There was a shouting and a screeching, the thunks and hollers of a close-quarters melee, cries and weeping. ducting tape was wrapped about my person, I am told, to prevent more of my vital fluids from leaking into space.
I was swiftly accelerated, as Sang hissed to his troupe, "Le toit" in chopped, Vietnamese French. There was the clatter and squeal of a freight elevator.
"Where the fuck are we going?"
"Shut up, you pot-headed fool."
"THE ELEVATOR RISES FROM THE DEEP," I observed vacantly, growing intellectually dim in the draining and oxygen poor environment.
We exited to the windswept rooftop, the full moon glowing a mellow orange in my blood dyed waters. Rotors hummed and humped in the air, dropping in pitch as they approached.
"We have a Huey?" Rob asked, his voice chopped by the icey wind cutting across the rooftop, "That's pretty fucking convenient."
Sang's reply was cold, colder than the winds high atop the hospital's tower.
"It is indeed convenient, Robert.

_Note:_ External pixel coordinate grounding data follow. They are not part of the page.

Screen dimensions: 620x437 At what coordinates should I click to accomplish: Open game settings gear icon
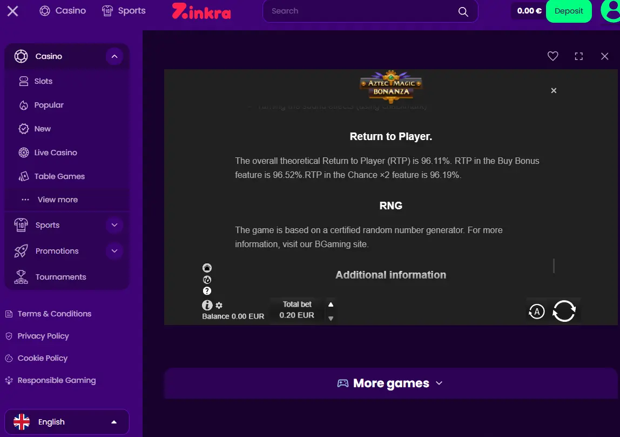(219, 306)
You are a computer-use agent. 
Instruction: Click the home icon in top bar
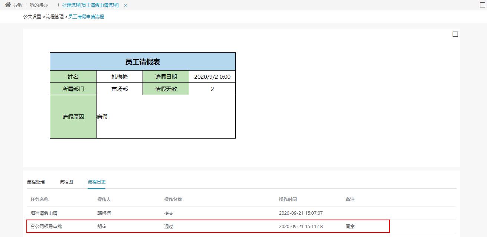[7, 5]
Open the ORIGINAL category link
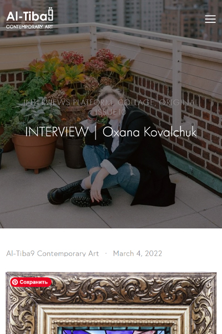This screenshot has height=334, width=222. [179, 102]
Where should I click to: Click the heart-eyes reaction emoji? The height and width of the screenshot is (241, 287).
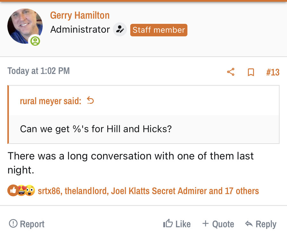[x=22, y=191]
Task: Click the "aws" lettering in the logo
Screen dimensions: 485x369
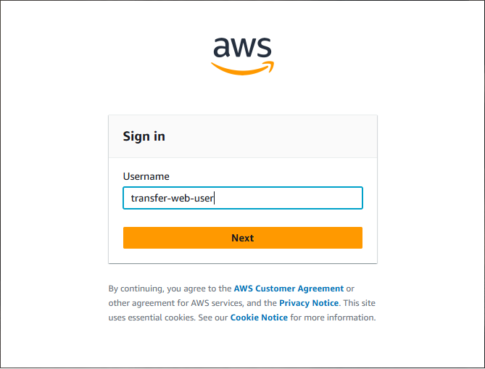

Would you prefer to exit through the front doors, as the police arrive looking for a terrorist of your description? Did you ever work out your legal problems arriving from your prior indiscretions."
Rob was silent, and then there was no more room for conversation as the roar of heliocoptered salvation descended to us.
When all was said and done, the hospital had done nothing for me save drag me down a long hallway by my mating tentacle, and nearly depressurize me. And yet still they have sent me—now, after more than three years!—a bill for seventy-five thousand dollars. Such an invoice. Here, in this mobile home with Hazel and my new friends, there is no way I shall be able to pay it. No way at all.
So, my dear Mr. Lincoln Taubman, this is my opinion of the current healthcare issues: if you enter into a hospital with an injury you shall certainly be screamed at, bullied, nearly killed and then charged far too much for failing to cure you. I recommend instead the delicate and gentle hands of the professional veterinarian.